(Records drawn from a dataset)
::::::::

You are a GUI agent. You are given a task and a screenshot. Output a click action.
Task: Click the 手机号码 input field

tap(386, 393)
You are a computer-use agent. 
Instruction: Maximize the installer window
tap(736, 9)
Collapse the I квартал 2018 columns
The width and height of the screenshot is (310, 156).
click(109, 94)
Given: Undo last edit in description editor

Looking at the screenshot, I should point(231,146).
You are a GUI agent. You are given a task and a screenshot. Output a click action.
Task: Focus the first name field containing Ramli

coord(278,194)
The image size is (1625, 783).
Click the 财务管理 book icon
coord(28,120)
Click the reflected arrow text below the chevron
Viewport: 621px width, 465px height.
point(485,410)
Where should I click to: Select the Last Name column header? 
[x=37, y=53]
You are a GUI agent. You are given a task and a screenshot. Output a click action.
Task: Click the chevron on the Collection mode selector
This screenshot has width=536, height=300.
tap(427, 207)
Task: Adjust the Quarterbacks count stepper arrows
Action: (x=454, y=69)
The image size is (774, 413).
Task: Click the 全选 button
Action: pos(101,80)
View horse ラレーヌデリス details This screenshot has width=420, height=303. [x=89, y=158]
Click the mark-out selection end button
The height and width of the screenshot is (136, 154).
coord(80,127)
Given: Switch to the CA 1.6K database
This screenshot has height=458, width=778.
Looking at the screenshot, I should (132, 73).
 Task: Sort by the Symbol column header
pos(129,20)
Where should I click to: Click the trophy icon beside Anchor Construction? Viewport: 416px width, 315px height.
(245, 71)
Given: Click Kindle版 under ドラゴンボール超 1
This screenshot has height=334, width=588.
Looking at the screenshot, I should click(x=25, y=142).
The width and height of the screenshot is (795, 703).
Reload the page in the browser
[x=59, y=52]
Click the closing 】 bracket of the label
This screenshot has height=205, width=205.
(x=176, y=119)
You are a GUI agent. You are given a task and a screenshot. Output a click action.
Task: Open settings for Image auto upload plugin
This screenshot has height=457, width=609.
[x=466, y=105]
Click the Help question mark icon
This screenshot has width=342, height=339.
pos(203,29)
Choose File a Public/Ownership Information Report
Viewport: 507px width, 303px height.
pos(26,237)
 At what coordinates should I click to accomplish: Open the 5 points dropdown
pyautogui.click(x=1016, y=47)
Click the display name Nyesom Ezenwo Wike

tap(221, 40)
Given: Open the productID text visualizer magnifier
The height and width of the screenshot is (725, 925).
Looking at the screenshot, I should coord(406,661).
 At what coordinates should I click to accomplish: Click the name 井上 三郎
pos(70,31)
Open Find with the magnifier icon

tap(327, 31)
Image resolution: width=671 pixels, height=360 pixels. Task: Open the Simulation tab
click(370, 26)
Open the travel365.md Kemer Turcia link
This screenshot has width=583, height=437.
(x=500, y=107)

::::::::

• **What this task involves**:
Starting with the first line of the entries and ending with the line that has "The image size is (1625, 783).", copy each line exactly and add nothing.

• **Problem solution**:
You are a GUI agent. You are given a task and a screenshot. Output a click action.
Task: Click the 手机号码 input field

tap(386, 393)
You are a computer-use agent. 
Instruction: Maximize the installer window
tap(736, 9)
Collapse the I квартал 2018 columns
The width and height of the screenshot is (310, 156).
click(109, 94)
Given: Undo last edit in description editor

Looking at the screenshot, I should point(231,146).
You are a GUI agent. You are given a task and a screenshot. Output a click action.
Task: Focus the first name field containing Ramli

coord(278,194)
The image size is (1625, 783).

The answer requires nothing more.